*** Extract ***

Empirically, the field of organizational behaviour is very helpful in this domain. One of the most prevalent frameworks is the Creativity Conceptual Model, which suggests that both individual antecedents (e.g. personality and skills) and situational antecedents (e.g. autonomy, appropriate leadership styles and work climate) have an effect on individual innovation behaviour. As a manager, it is therefore crucial to promote a contextual environment that will encourage and support creativity in business intensively. This can be done by providing psychological safety, organizational and supervisory encouragement to employees. Here are two possible ways of doing so:

1) Demonstrate leadership. Encourage employees from the top-down to contribute ideas freely and challenge the status quo – as “doubt is the crucial first step toward creativity and liberation”, a quote from Thinking in New Boxes: A New Paradigm for Business Creativity written by two BCG consultants.

2) Create a diverse work environment. In McKinsey’s 2014 Diversity Matters, it said: “diversity fosters innovation and creativity through a greater variety of problem-solving approaches, perspectives, and ideas”. This diversity could be achieved in terms of age, tenure, gender, culture, academic disciplines, religion, etc.

Managers can also reward their employees for taking reasonable risks (i.e. for a creative side-project), avoid harsh criticisms when dealing with new ideas, and offer recognition when the ideas have borne fruit.

*** End of Extract ***
*** Material provided ***

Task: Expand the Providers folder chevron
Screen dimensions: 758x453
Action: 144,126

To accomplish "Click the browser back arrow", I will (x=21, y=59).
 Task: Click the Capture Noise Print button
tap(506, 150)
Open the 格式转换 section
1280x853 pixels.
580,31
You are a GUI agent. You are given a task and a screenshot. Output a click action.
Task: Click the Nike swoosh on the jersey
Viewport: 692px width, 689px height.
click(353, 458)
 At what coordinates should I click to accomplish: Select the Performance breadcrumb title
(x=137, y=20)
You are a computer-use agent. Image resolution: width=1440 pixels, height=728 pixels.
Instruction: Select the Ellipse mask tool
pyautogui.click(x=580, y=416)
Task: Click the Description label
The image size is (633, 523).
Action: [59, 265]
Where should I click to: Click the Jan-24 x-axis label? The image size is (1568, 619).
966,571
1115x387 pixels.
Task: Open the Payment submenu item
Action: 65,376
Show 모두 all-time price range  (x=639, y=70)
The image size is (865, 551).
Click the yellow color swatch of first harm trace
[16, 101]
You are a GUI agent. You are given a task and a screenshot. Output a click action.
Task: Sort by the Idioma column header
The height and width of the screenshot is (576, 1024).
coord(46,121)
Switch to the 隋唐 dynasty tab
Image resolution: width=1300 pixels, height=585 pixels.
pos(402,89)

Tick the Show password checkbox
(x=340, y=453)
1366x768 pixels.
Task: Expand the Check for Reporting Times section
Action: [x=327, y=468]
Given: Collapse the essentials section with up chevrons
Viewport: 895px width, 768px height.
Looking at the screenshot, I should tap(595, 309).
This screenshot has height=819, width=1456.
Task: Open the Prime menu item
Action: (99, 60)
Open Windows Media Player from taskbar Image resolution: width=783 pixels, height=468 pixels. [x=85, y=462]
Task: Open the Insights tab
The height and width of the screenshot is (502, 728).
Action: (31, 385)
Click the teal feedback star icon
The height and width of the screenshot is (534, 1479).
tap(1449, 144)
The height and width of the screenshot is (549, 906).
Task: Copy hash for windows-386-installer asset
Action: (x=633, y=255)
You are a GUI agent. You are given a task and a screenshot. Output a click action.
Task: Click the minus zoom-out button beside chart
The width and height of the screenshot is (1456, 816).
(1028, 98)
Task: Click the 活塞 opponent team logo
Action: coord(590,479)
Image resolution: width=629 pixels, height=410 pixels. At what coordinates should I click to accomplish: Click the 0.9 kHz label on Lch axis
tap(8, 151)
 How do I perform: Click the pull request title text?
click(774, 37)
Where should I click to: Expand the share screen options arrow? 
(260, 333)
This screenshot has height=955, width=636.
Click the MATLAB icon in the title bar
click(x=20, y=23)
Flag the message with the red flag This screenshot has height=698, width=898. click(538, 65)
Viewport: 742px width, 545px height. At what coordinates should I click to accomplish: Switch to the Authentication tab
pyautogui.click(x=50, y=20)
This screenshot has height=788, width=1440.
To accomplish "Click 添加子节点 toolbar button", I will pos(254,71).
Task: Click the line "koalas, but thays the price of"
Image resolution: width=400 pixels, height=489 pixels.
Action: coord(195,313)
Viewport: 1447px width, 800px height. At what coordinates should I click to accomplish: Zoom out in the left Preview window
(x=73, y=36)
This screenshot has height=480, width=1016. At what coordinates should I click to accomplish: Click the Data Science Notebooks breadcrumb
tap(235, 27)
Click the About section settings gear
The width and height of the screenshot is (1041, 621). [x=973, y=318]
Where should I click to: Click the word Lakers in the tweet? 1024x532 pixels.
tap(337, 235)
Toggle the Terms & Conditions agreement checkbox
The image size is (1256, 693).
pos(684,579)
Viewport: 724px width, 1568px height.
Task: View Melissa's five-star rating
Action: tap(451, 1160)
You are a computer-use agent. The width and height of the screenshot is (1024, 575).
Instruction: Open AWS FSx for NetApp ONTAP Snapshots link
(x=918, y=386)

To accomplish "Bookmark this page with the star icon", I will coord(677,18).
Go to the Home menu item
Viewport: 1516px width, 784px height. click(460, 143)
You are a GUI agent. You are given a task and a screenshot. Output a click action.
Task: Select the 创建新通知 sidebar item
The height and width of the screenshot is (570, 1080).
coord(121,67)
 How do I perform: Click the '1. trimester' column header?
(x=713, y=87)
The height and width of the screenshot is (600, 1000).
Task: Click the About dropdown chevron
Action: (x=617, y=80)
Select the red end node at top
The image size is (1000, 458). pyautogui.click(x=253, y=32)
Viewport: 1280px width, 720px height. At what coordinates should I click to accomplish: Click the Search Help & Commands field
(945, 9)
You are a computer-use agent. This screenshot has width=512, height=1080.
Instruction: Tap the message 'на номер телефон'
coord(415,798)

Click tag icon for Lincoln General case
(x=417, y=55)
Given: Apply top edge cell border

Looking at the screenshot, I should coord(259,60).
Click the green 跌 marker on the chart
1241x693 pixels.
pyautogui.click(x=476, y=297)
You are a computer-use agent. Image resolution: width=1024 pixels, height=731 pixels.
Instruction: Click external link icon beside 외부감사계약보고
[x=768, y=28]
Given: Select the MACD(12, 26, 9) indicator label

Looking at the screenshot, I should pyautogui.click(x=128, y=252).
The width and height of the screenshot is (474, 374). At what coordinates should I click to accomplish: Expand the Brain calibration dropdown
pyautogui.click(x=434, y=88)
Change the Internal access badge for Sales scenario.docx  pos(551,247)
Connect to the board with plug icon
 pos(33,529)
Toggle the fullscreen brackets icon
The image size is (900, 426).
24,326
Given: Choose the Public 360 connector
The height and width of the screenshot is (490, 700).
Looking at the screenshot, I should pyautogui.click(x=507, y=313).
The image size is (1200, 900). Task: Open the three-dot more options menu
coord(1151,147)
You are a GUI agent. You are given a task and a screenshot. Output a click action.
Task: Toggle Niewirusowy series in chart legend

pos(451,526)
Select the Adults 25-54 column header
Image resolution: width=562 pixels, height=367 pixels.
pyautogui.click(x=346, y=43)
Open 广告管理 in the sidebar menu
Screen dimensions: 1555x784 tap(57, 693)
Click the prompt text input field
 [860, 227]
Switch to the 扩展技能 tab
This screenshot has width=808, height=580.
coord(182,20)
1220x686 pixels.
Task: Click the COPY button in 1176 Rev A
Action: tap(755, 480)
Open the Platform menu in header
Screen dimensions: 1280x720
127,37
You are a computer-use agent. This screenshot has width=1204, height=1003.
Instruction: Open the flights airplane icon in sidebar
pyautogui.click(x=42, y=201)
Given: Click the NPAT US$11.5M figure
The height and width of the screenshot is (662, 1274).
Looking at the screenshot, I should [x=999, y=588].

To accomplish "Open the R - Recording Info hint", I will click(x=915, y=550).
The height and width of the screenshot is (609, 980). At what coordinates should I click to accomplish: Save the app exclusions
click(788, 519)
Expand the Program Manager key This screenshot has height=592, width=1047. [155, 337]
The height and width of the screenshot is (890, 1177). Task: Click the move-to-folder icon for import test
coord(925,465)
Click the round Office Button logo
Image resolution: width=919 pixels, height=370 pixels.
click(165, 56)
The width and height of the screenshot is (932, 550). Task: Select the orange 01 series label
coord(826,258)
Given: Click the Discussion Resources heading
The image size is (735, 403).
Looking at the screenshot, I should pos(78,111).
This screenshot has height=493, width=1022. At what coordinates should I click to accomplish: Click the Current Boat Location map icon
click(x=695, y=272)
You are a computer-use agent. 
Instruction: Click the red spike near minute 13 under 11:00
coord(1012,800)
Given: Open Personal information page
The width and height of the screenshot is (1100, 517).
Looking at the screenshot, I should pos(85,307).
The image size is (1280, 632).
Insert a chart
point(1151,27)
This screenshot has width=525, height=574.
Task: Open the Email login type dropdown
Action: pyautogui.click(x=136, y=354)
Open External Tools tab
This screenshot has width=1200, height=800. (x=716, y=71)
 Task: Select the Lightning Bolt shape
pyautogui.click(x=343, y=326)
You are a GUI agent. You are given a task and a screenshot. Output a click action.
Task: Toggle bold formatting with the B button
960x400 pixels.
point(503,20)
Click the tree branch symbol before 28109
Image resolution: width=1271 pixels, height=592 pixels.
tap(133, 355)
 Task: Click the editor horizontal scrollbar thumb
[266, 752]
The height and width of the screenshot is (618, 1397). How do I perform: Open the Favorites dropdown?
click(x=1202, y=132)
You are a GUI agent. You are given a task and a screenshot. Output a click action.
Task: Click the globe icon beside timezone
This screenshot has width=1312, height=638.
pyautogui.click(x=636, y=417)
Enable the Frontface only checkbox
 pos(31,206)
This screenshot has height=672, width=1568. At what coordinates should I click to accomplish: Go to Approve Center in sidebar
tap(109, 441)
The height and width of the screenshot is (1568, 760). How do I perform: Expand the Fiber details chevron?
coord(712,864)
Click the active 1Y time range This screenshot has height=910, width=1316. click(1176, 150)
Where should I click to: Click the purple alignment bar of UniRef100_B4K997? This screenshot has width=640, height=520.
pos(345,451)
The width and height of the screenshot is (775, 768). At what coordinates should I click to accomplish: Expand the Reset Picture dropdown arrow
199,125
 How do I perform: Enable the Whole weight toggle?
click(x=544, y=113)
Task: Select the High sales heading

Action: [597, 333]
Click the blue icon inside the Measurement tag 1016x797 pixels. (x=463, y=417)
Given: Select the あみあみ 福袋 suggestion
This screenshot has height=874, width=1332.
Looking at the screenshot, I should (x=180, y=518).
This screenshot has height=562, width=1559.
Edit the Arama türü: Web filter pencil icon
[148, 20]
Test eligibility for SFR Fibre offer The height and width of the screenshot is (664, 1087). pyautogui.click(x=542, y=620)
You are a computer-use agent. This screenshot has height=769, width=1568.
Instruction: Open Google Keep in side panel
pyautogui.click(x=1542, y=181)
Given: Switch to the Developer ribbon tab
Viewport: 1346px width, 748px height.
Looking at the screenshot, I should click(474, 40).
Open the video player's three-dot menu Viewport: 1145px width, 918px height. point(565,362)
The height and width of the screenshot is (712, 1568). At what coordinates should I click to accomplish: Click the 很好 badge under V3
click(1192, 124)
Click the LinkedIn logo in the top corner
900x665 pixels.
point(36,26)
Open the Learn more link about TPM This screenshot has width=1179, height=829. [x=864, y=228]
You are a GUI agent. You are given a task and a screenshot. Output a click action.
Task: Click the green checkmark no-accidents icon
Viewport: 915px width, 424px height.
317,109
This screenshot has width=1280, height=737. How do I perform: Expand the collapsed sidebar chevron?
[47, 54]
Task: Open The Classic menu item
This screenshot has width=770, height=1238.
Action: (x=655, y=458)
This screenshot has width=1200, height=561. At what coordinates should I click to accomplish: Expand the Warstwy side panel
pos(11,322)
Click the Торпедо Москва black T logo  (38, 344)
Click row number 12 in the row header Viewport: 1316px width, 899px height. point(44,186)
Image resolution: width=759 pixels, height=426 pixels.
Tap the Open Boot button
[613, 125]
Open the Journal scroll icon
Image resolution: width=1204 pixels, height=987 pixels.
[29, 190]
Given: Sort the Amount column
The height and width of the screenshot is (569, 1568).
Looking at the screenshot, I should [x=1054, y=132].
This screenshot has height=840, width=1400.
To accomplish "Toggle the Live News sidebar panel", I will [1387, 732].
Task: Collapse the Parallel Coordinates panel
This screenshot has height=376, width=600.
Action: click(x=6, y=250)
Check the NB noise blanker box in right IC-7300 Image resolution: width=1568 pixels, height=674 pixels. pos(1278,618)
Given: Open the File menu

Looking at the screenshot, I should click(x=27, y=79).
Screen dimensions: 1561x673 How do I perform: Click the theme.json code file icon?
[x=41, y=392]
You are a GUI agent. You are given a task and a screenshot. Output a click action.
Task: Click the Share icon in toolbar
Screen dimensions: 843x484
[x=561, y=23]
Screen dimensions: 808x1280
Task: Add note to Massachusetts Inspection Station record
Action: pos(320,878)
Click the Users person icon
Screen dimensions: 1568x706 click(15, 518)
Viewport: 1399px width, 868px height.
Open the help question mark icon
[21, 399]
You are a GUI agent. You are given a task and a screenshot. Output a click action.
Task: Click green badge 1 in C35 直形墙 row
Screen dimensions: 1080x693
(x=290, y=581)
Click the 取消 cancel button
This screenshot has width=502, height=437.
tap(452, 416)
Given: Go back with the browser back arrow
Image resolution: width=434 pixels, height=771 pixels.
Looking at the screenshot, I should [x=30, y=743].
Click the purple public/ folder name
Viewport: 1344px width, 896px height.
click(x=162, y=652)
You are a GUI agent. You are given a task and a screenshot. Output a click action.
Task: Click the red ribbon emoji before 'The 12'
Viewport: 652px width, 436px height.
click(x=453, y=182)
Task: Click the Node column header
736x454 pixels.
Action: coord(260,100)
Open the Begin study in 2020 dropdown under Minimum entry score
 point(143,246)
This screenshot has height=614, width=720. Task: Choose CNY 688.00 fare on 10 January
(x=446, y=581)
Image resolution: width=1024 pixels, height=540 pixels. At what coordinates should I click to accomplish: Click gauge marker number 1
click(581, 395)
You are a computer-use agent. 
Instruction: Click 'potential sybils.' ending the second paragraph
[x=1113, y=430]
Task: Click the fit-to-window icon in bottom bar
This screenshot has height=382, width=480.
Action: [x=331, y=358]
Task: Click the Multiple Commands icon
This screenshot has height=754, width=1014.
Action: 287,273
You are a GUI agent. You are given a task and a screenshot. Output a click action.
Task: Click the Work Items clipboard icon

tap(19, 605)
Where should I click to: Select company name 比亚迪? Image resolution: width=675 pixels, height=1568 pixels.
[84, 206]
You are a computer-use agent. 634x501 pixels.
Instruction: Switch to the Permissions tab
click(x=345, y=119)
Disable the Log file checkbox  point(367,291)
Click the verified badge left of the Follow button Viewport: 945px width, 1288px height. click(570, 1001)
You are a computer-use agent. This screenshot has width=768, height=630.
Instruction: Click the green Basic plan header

*** End of Material provided ***

== Problem ==
Return, word for word, everything in the passage on fostering creativity at work from "1) Demonstrate leadership." down to "two BCG consultants.".

== Task output ==
1) Demonstrate leadership. Encourage employees from the top-down to contribute ideas freely and challenge the status quo – as “doubt is the crucial first step toward creativity and liberation”, a quote from Thinking in New Boxes: A New Paradigm for Business Creativity written by two BCG consultants.